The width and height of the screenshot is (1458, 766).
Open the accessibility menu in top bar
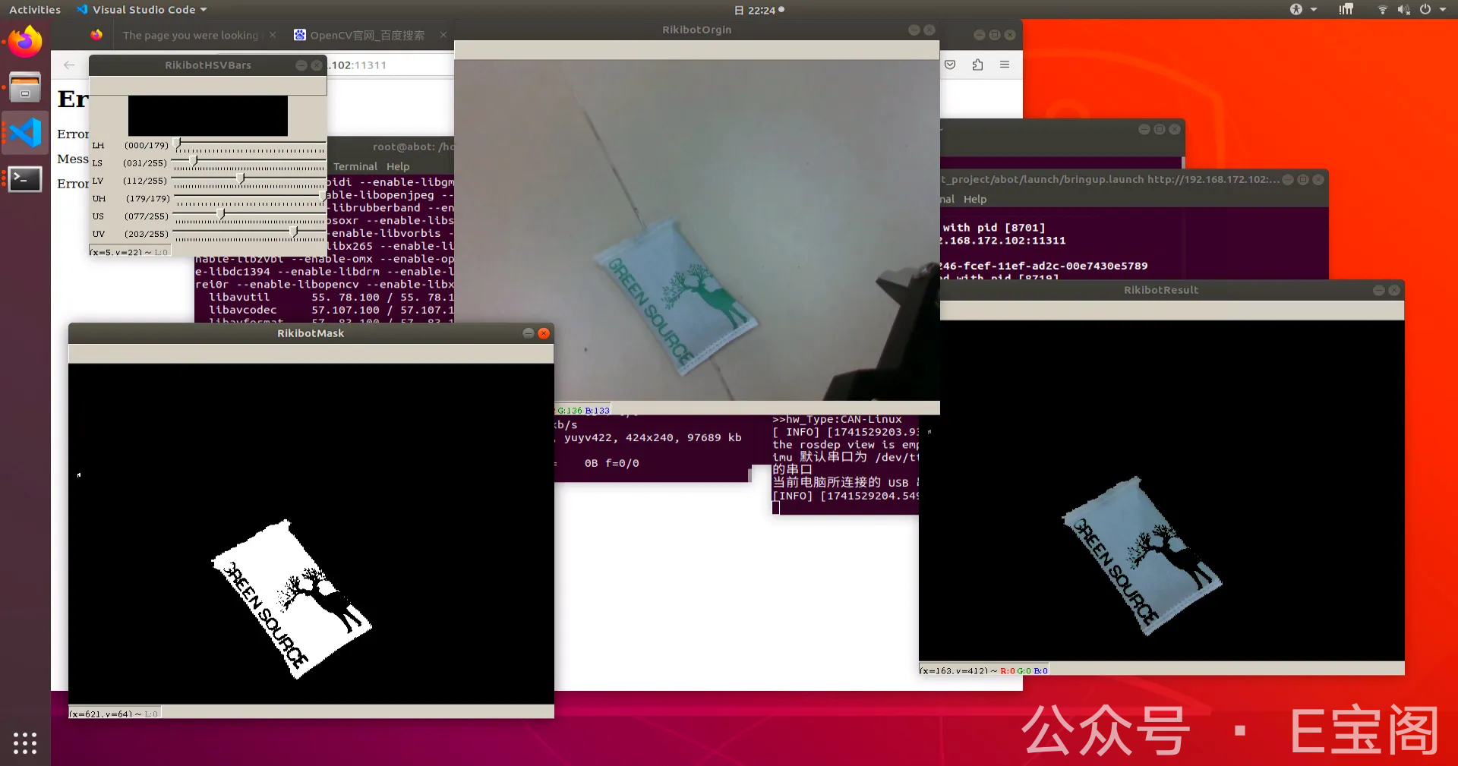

——————

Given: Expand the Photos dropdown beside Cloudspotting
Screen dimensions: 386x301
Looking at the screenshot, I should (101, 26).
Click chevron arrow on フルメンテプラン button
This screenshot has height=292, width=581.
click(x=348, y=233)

——————

What the task asks: What you return must be an exact retyping of the lines above starting at the line with "The width and" and ending at the line with "Open the accessibility menu in top bar", and nothing besides.

Response:
The width and height of the screenshot is (1458, 766).
Open the accessibility menu in top bar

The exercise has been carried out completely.